Vidéo / Jeux interdits (ressort en version restaurée)!

 

1952 : la concurrence est rude dans les salles de cinéma. Heureuse époque où la fréquentation flirte avec les 400 millions d’entrées, à comparer avec les 200 millions d’aujourd’hui. Cette année-là, de Chantons sous la pluie à Fanfan la Tulipe en passant par Le train sifflera trois fois et Casque d’or, le spectateur n’a que l’embarras du choix. À côté de toutes ces productions de prestige, un “petit” film français en noir et blanc fait entendre sa différence. Sur fond d’une inoubliable musique signée Narciso Yepes et qui sera reprise par des générations d’apprentis guitaristes, cinq millions de spectateurs découvrent alors une fillette de 5 ans, aux cheveux blonds et au regard clair, qui enterre les petits animaux comme on fait avec les grandes personnes. À travers les yeux de Brigitte Fossey, Jeux interdits – Lion d’or à Venise 1952, oscar du meilleur film étranger 1953 –, de René Clément, qui se déroule lors de la débâcle de 1940, dénonce l’absurdité de la guerre sans se payer de mots. Le film, à la puissance émotive intacte, ressort en version restaurée.

Unknown-3“Rrrené, assieds la petite!”

“On ne m’avait absolument pas demandé mon avis, se souvient Brigitte Fossey. En vacances à Cannes, ma tante avait lu une petite annonce dans Nice-Matin : “René Clément cherche deux enfants entre 9 et 12 ans.” Elle avait parié avec ma mère que je serais prise.” Voyant arriver ce bout de chou, le réalisateur de La Bataille du rail et du Père tranquille lui dit qu’elle est trop jeune lorsque résonne la voix de sa femme, l’autoritaire et d’origine slave Bella Clément : “Rrrené, assieds la petite!” Le cinéaste de s’incliner et après avoir effectué un test – il s’agissait de raconter une histoire en riant et en pleurant – il choisira Brigitte Fossey.

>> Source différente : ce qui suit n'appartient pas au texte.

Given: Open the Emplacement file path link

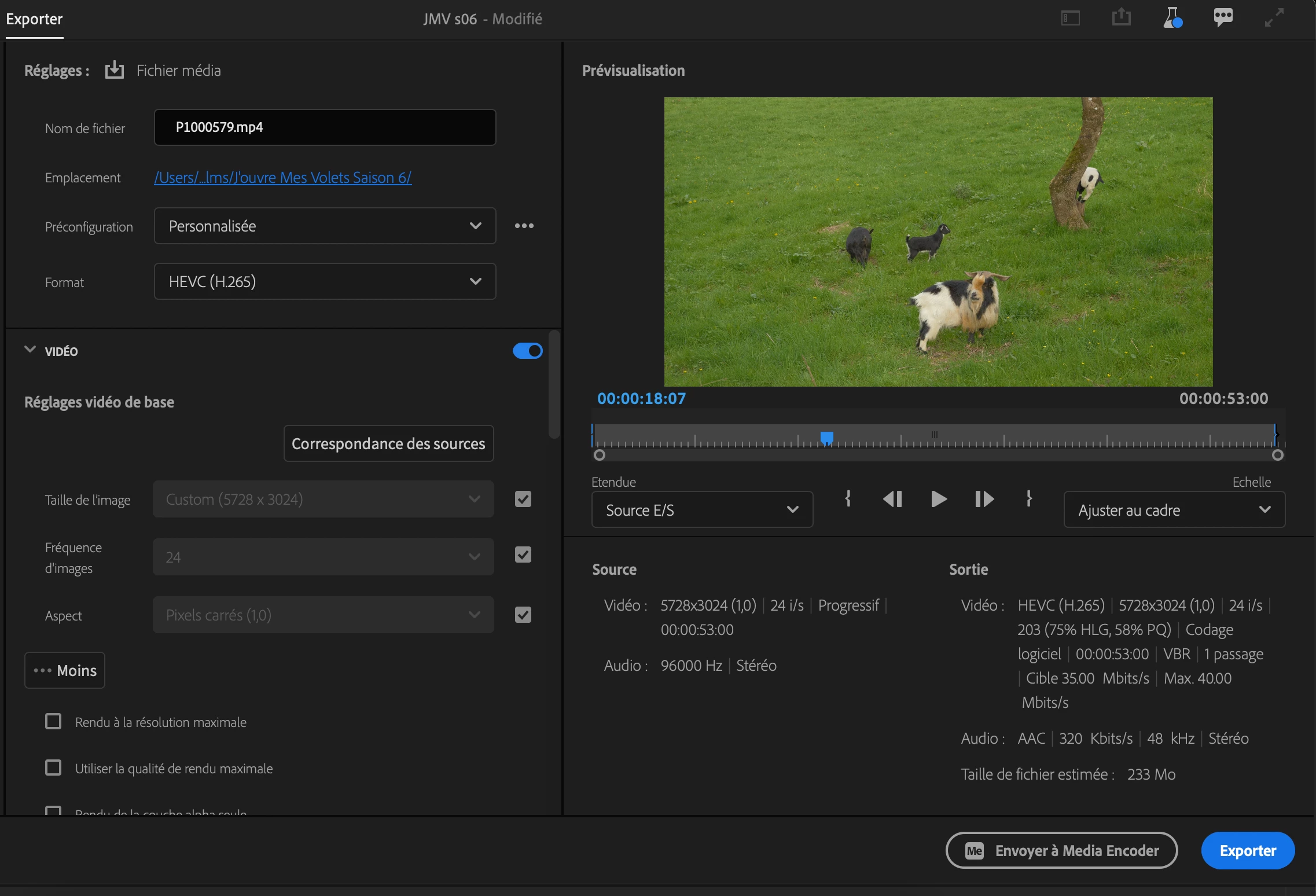Looking at the screenshot, I should [x=282, y=177].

À l’origine, Jeux interdits devait être un court métrage. Mais c’est Jacques Tati, découvrant les premières bobines, qui incitera son ami René Clément à le rallonger. Les parents de Brigitte Fossey, qui ne veulent surtout pas transformer leur petite fille en singe savant, insistent pour que le tournage se déroule essentiellement pendant les vacances scolaires. “Tout le monde était très gentil avec moi, dit celle qui sera la maman de Sophie Marceau dans La Boum. Je n’avais pas trop de mal à jouer la comédie sauf, dans les moments dramatiques, quand je devais me comporter comme une petite orpheline alors que mes parents étaient avec moi sur le plateau. Ce sont eux qui jouent mes parents dans le film, d’ailleurs, et je viens de découvrir qu’ils ne sont pas au générique. Mon père qui a 98 ans et ma mère 92, grands cinéphiles devant l’Éternel, comptent bien aller en salle pour le revoir. C’est grâce à eux que je n’ai pas eu la grosse tête. Quand j’ai obtenu le prix d’interprétation à Venise, ma mère n’arrêtait pas de me dire : “À travers toi, les gens applaudissent René Clément.” Ce sont des choses que l’on n’oublie pas.”